Пока я тут, якорь, как говорится, спасения в твоих руках. Тебе ж одно только слово сказать! Что слово? Тьфу! Сказал и — нет его, ушло. А ты — жив! Жив! И всё при тебе!..

«…Когда же, когда мы разошлись с тобой, Леонид Иванович?.. — думал Алеша, напрягая слабыми своими силами память; он слушал, но как будто не понимал, что говорил ему Красношеин. — Ведь сходились в чем-то? В желаниях, что ли? Лес. Воля. Рыжая Фенька… В чем-то я и Юрочка сродни были тебе, Леонид Иванович! А разошлись. Не здесь. Не теперь. В те еще годы, когда не думалось о войне.

Я ведь помню день дикой вольницы, когда, хмельной и довольный, шел ты от Феньки и ухватил нас с Юрочкой на озерах. Ухватил и понятливо обласкал нас, нашкодивших школьников. Заставил дружно распить бутылку самогона. А утром, после мучительной для меня покаянной ночи, в совершеннейшем удовлетворении врезал навек в мой исстрадавшийся ум свои убежденные слова: „Вот, Лексей, одна бутылка и — нет человека. Даже двух…“ Не в ту ли ночь что-то разладилось у нас с тобой?.. А может, еще в ту, начальную пору нашей, дружбы, когда ты, Леонид Иванович, разорвал протокол на знакомых порубщиков? Разорвал, хотел проверить, какая сила возьмет во мне верх: совесть и долг или взбурлившее молодое чувство доброй Феньке?..

Нет. Тогда мы с тобой еще не разошлись. Ты только заставил в жарком стыде пережить подброшенную утеху. Тогда я еще не нашел сил отступиться от вольницы, что виделась за твоими плечами.

Что же все-таки развело нас, Красношеин? И вот теперь обоих поставило у последней черты?..»

Алеша пробуждал память, искал тот день, который развел их уже без возврата. И нашел! Случилось это, когда милая каждому, кто ее знал, Васенка уже была женой удачливого лесника.

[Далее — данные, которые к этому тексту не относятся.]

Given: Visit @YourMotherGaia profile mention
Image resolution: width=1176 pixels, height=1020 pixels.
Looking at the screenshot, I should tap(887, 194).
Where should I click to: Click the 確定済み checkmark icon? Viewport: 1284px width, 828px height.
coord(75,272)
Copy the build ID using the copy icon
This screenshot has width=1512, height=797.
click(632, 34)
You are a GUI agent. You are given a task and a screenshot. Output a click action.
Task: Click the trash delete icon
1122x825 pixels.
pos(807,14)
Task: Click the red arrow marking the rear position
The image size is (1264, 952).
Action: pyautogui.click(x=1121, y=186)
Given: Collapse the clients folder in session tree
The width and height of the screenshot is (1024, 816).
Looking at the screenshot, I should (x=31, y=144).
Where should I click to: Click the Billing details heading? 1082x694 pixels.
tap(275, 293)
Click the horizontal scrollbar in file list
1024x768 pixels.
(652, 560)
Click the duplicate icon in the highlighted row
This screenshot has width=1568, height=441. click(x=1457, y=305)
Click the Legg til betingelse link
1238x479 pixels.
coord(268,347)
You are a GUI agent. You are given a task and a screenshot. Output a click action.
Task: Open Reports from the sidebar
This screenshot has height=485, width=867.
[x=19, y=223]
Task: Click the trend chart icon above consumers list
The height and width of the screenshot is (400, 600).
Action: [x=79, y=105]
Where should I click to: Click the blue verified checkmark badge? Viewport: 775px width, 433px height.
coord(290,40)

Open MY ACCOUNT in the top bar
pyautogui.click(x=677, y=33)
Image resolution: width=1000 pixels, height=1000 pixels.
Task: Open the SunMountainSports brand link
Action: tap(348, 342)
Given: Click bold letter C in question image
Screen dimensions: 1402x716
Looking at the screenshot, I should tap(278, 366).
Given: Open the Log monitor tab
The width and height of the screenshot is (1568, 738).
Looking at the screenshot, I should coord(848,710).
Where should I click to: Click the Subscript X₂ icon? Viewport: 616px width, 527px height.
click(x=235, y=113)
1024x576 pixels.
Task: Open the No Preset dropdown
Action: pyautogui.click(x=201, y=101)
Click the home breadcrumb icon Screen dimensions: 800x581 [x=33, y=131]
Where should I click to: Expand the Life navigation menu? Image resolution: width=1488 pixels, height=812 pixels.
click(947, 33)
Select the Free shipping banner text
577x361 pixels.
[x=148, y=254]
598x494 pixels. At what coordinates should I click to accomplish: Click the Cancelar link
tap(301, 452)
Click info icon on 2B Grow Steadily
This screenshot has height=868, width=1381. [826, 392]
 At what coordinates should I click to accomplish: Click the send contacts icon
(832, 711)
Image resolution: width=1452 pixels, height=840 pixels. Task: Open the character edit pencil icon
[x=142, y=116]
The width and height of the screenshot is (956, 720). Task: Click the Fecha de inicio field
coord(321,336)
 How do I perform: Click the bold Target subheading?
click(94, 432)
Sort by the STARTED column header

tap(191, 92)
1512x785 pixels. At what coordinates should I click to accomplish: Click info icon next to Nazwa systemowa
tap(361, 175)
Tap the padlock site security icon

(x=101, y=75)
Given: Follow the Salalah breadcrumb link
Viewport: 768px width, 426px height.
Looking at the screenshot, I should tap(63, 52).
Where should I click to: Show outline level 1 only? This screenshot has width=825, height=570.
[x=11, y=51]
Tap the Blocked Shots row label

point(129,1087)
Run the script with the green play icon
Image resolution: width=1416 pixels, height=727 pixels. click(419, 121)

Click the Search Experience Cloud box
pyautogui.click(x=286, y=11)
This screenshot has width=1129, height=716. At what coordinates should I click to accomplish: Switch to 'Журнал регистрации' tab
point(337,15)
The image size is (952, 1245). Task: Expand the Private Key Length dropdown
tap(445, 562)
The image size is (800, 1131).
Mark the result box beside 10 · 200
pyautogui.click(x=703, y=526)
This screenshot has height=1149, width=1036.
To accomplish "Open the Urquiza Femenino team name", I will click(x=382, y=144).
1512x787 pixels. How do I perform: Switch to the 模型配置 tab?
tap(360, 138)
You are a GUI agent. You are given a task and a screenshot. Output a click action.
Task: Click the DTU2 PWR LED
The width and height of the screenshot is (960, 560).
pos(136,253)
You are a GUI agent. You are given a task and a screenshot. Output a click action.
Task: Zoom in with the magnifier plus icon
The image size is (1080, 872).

В тот вечер мела метель. Он сидел у лесника в доме, как всегда, стеснительно и молчаливо и не торопился уходить. Держала его в чужом доме не только — метель с каких-то пор трёпетно-милым стал для него чужой уют, который теперь ощущал он в присутствии Басенки Красношеин в темно-синей, распахнутой на груди форменке сидел, облокотись на стол, лениво водил пустой стопкой по чистой клеенке, с усмешкой, будто не замечая молчаливого и светлого присутствия своей жены, вслух рассуждал о жизни семигорцев. Васенка в тихой озабоченности готовила печь к утру, время от времени бесшумно подходила к сундуку, на котором под лоскутным цветным одеяльцем спала Лариска; раскинув пухлые ручонки с подогнутыми к ладошкам пальцами. Васенка склонялась, плавным, движением руки убирала с раскрасневшегося от жаркости сонного личика темные, напавшие на такой же выпуклый, как у нее самой, лобик прядки волос. Замерев над дочкой, улыбаясь неспокойной мягкой улыбкой, поправляла одеяльце на ножках, снова; неслышно шла к печи. Алеша с открытой доверчивостью любовался ее заботой. Последнее время он чувствовал какую-то, незнаемую прежде, потребность видеть Васенку; хотелось на нее смотреть, следить за певучестью ее движений, чувствовать на себе ее теплый; обласкивающий взгляд. Васенка была для него как сама Красота, сама Доброта. Он с завистливым волнением наблюдал Васенку в ее озабоченности и затаенно, смущаясь, своими мыслями, думал о той поре; когда чьи-то руки с такой же певучестью и ласковостью движений будут хлопотать для него. Он ведать не ведал, что Леонид Иванович Красношеин все зрит из своего застольного угла.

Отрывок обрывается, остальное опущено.